WORK TO COMPLETE ▸
The records are set out below this line. Return exactly the lines from the one containing "You are a computer-use" through the last, and exclude the pictures.
= Beginning of Section =
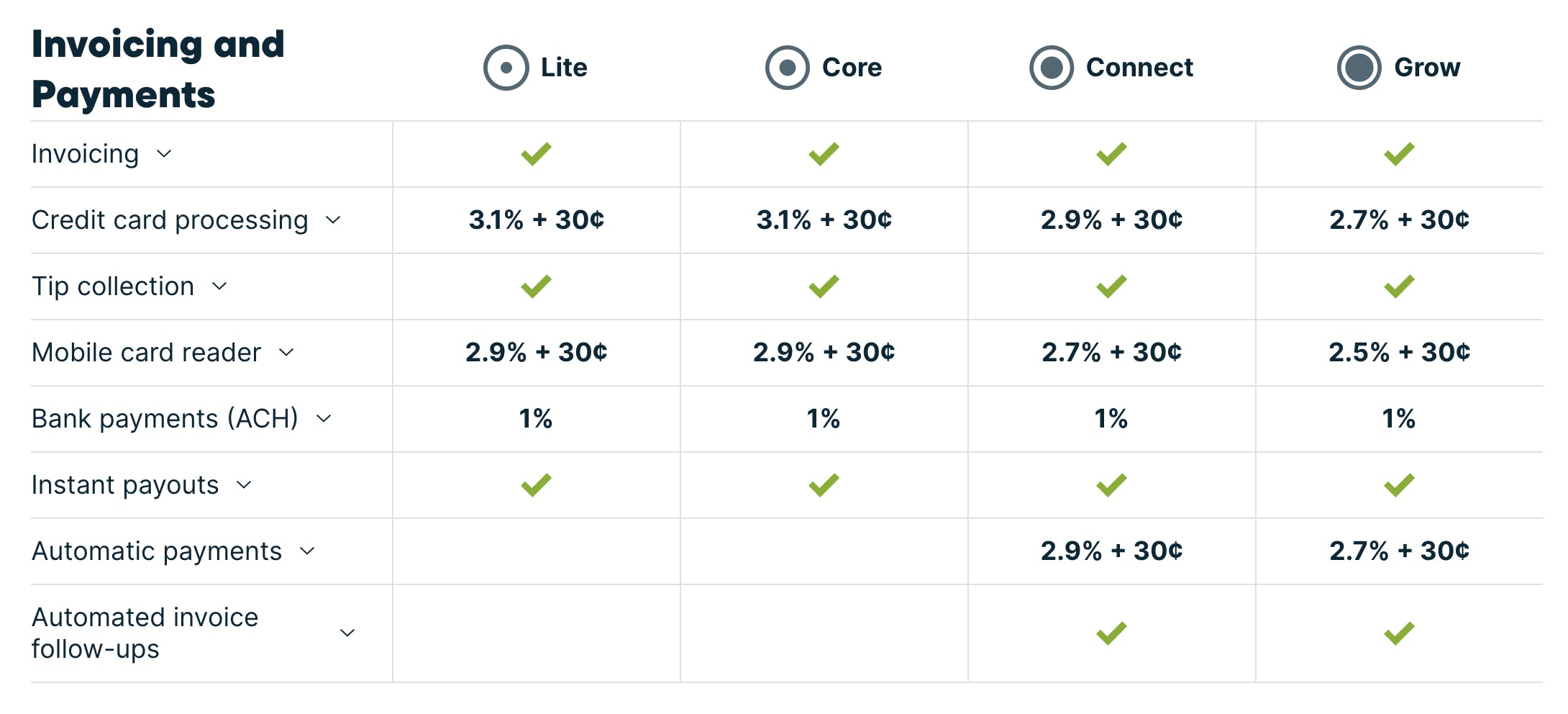Click Automated follow-ups checkmark under Connect
This screenshot has height=714, width=1568.
coord(1111,633)
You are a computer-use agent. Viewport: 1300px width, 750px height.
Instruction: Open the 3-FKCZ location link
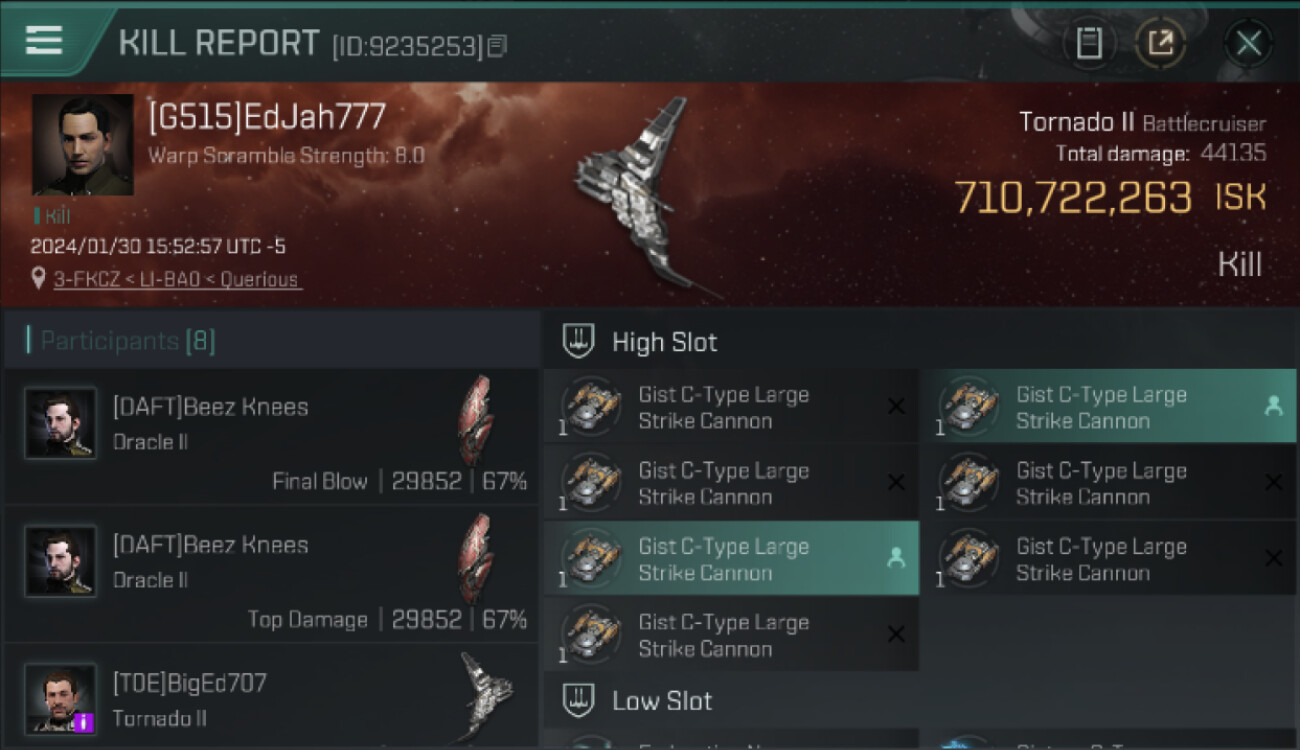(175, 280)
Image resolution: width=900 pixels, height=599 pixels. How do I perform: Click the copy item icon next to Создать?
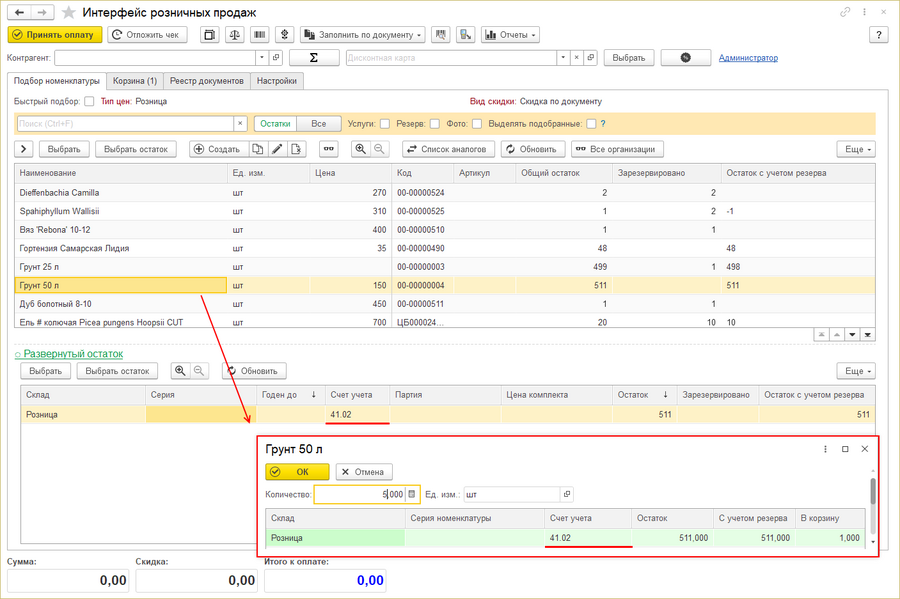pyautogui.click(x=258, y=149)
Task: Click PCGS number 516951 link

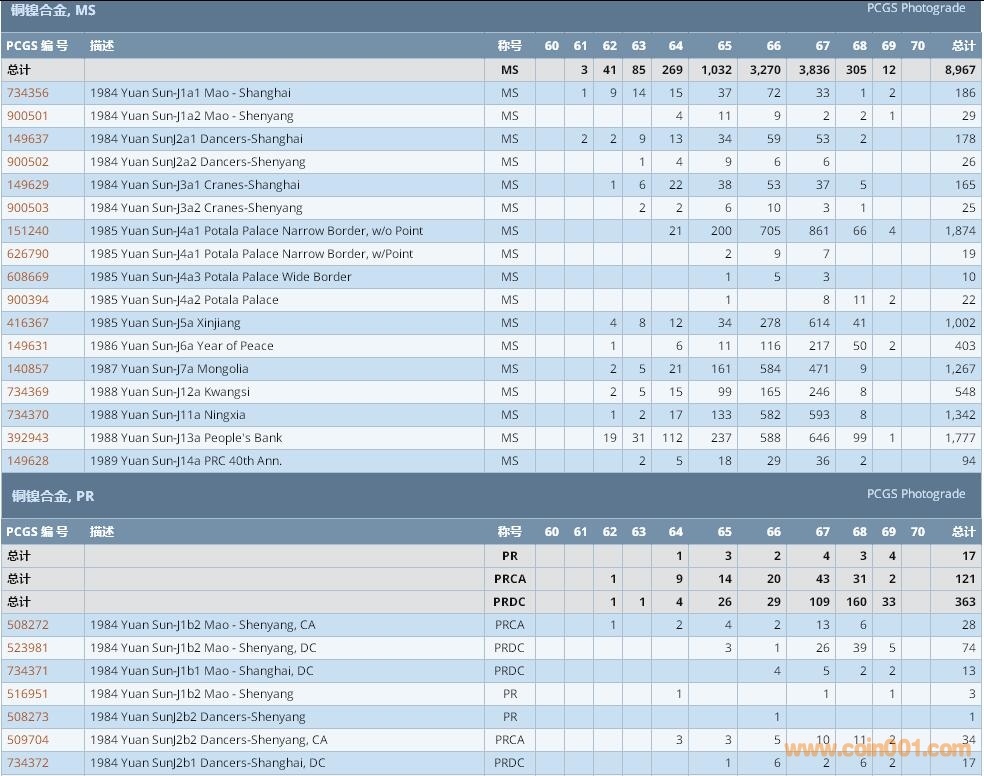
= End of Section =
PROBLEM SOLUTION ▸
You are a computer-use agent. Viewport: 1300px width, 750px height.
Instruction: Open the 3-FKCZ location link
(175, 280)
Image resolution: width=900 pixels, height=599 pixels. How do I perform: Click the copy item icon next to Создать?
pyautogui.click(x=258, y=149)
Task: Click PCGS number 516951 link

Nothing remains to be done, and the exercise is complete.